## start

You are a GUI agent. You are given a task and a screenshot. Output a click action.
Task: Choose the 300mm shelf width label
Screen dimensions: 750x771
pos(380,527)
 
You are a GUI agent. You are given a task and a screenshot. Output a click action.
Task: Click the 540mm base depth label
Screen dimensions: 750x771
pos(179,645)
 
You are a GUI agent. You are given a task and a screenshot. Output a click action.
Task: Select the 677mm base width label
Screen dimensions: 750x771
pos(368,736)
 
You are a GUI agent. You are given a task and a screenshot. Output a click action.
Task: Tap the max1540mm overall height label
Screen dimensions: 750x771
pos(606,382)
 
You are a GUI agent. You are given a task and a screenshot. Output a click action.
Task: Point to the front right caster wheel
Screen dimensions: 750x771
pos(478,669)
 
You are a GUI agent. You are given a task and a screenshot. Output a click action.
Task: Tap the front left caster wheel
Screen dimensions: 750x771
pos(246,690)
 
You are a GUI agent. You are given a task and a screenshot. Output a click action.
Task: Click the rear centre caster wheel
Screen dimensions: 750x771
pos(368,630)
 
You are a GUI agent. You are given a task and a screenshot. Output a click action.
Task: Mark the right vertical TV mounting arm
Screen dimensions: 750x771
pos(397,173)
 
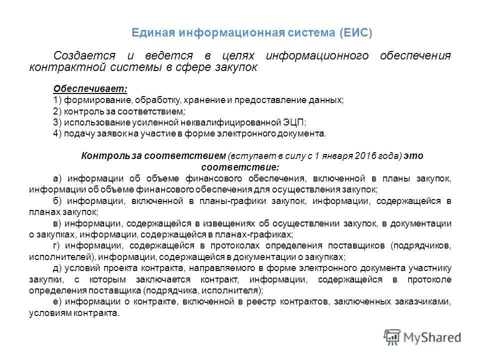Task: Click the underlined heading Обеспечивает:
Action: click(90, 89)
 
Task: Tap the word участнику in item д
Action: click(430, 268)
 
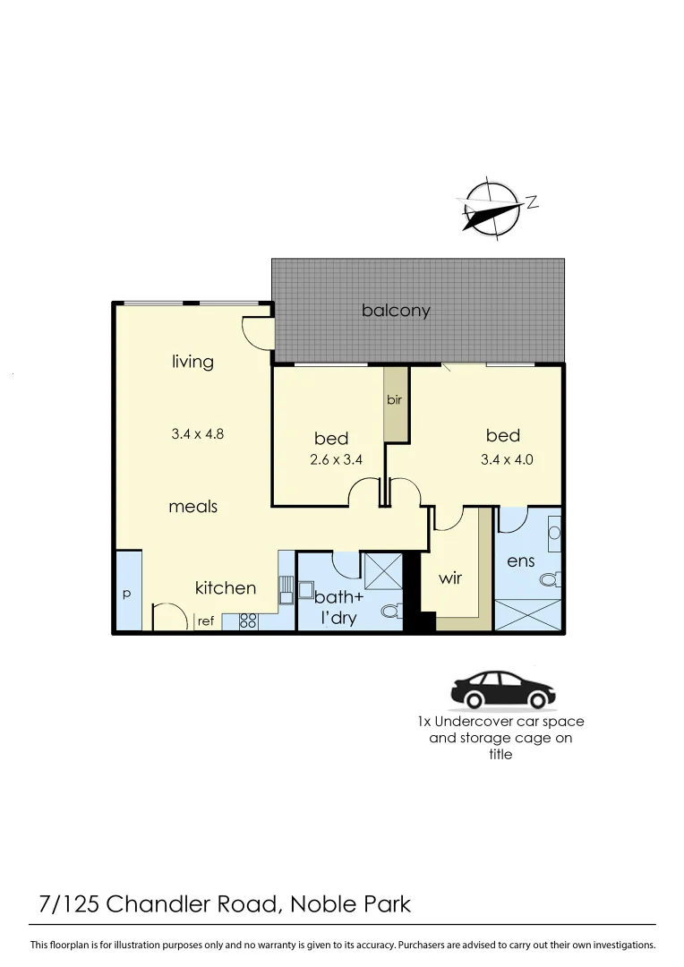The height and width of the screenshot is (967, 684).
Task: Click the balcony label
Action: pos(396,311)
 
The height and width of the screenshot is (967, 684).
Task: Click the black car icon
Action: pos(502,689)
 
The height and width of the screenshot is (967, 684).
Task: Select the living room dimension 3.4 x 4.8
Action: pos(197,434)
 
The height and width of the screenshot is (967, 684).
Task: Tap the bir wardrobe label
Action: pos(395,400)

## end
## start

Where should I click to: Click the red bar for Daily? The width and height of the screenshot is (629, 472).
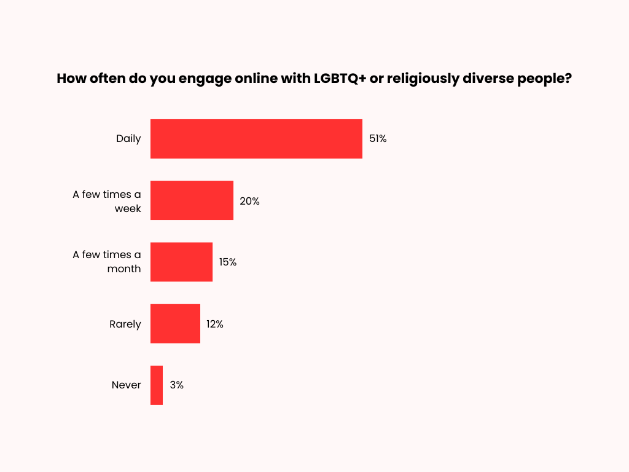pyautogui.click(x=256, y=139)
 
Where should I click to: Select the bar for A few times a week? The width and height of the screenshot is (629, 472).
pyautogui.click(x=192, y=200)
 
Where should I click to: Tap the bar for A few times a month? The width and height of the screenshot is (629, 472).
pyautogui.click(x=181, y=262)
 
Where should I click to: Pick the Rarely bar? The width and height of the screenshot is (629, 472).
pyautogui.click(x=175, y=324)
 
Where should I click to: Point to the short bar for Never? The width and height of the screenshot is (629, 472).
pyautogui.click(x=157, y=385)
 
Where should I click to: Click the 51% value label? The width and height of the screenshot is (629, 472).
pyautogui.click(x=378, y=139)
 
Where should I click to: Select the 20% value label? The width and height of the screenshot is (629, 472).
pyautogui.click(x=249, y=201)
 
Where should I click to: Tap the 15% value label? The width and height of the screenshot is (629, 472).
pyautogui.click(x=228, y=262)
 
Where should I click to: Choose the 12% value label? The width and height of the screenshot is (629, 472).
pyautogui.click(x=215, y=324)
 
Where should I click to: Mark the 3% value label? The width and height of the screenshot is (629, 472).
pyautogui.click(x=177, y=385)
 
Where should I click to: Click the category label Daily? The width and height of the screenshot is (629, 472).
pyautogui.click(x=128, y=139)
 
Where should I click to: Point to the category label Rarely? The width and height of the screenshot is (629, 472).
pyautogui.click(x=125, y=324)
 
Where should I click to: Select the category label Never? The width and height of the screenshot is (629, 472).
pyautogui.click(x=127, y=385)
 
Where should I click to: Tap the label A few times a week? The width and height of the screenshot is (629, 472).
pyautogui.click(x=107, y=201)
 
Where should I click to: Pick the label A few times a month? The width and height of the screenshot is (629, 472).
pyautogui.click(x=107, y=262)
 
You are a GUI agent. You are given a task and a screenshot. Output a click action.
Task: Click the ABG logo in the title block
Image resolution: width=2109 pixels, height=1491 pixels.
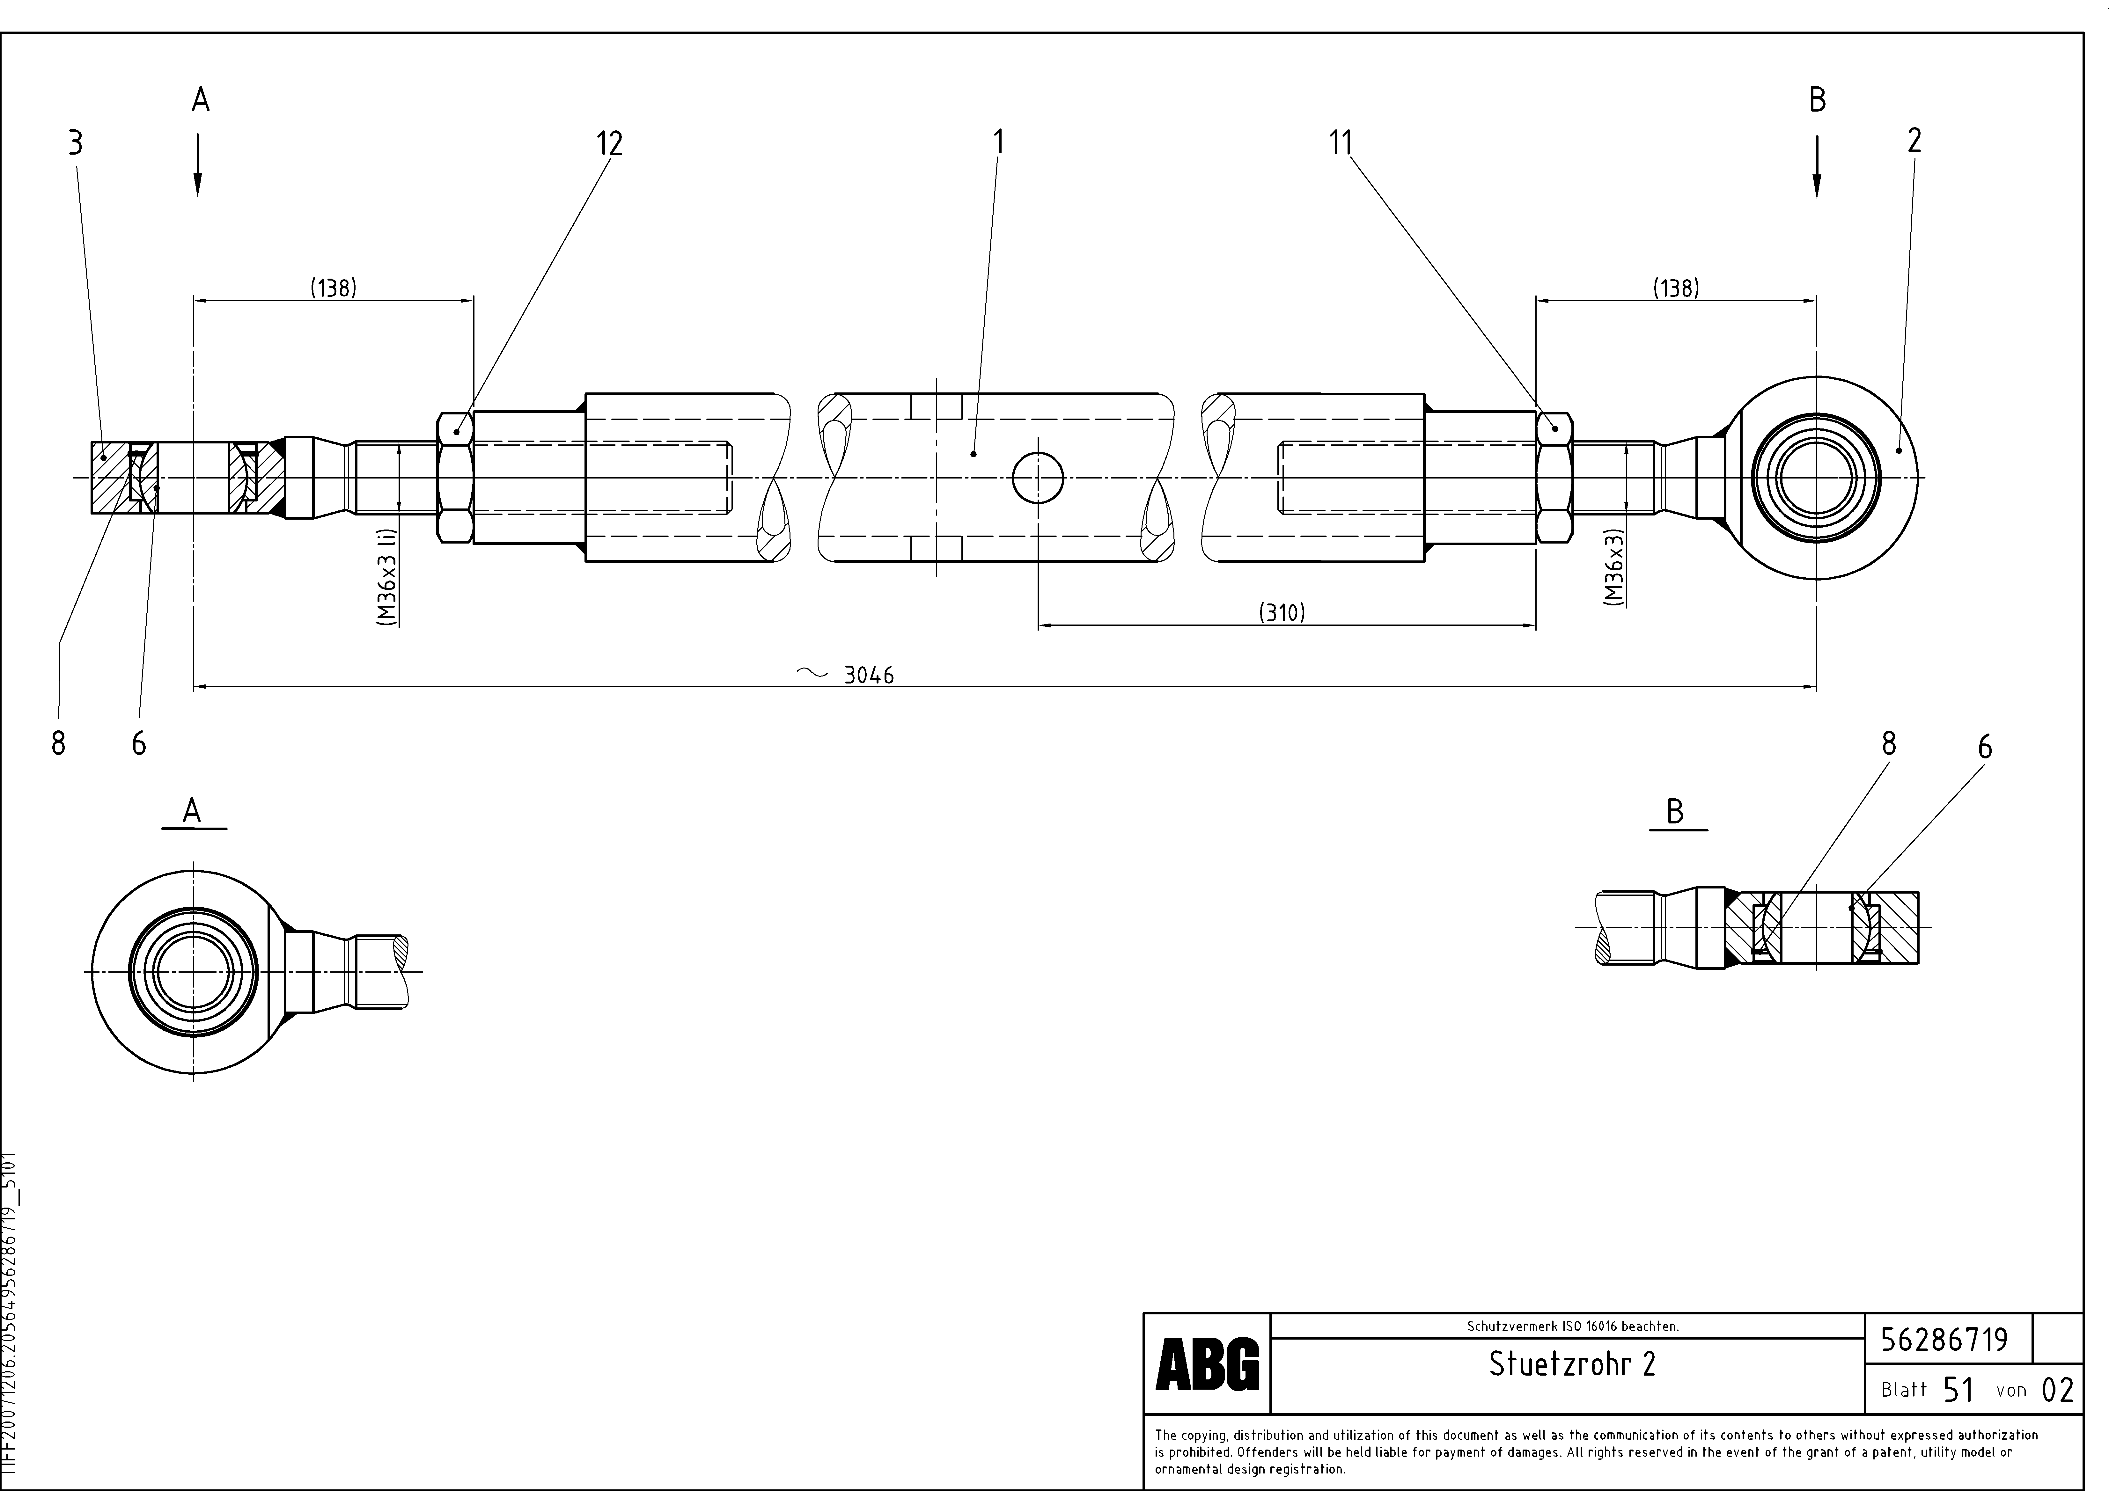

## end

__What the task requires__
Format the records from the line with "Where should I click to: Click the red" through the line with "pyautogui.click(x=192, y=200)" as a Markdown table with the columns Row and Record line, one numbered row per line, with blank lines omitted. Leave the pictures out of the table.

__Final result__
| Row | Record line |
|---|---|
| 1 | Where should I click to: Click the red bar for Daily? The width and height of the screenshot is (629, 472). |
| 2 | pyautogui.click(x=256, y=139) |
| 3 | Where should I click to: Select the bar for A few times a week? The width and height of the screenshot is (629, 472). |
| 4 | pyautogui.click(x=192, y=200) |